Federal officials have issued a thinly veiled threat to impose new cuts in water deliveries from the Colorado River if California and six other western states fail to reach a conservation agreement to protect severely depleted reservoirs.
The warnings from the U.S. Department of the Interior and the Bureau of Reclamation come after California water agencies proposed measures on Oct. 5 to curb their water consumption—despite being entitled to the largest share of water from the river.
Four California water agencies offered to implement conservation measures to conserve an additional 400,000 acre-feet of water over each of the next three years. Some 250,000 acre-feet would come from the Imperial Irrigation District, which relies on the river water for the Imperial Valley’s robust winter vegetable farming economy. That would curb irrigation supplies by another 8% for farmers who have already cut water use by 16% since 2003.

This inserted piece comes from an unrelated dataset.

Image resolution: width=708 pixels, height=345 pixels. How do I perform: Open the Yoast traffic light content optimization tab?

But federal officials demand 2 million to 4 million acre-feet in water savings to protect the river and keep Lake Mead—behind Hoover Dam in Nevada—from reaching “deadpool” status when no water could flow downstream.

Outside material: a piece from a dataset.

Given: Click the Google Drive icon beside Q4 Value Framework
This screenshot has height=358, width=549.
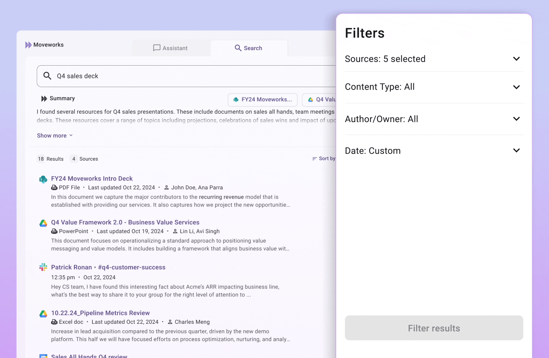Looking at the screenshot, I should click(x=43, y=223).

In an Oct. 28 notice, federal officials said they may need to curtail downstream water releases from Hoover Dam and Glen Canyon Dam in Arizona. The move signals that federal officials may unilaterally impose additional water delivery cuts.
“The Interior Department continues to pursue a collaborative and consensus-based approach to addressing the drought crisis afflicting the West,” Interior Secretary Deb Haaland said in a statement. “At the same time, we are committed to taking prompt and decisive action necessary to protect the Colorado River system and all those who depend on it.”
Haaland said, “Revising the current interim operating guidelines for Glen Canyon and Hoover Dams represents one of many critical departmental efforts underway to better protect the system in light of rapidly changing conditions in the basin.”
Chris Scheuring, senior counsel for the California Farm Bureau, said the announcement signaled federal officials’ willingness to intervene.
“What is happening is that the states remain in disagreement with each other about who should cut back and at what amount, and the feds are developing a plan to take action without consensus, if necessary,” Scheuring said.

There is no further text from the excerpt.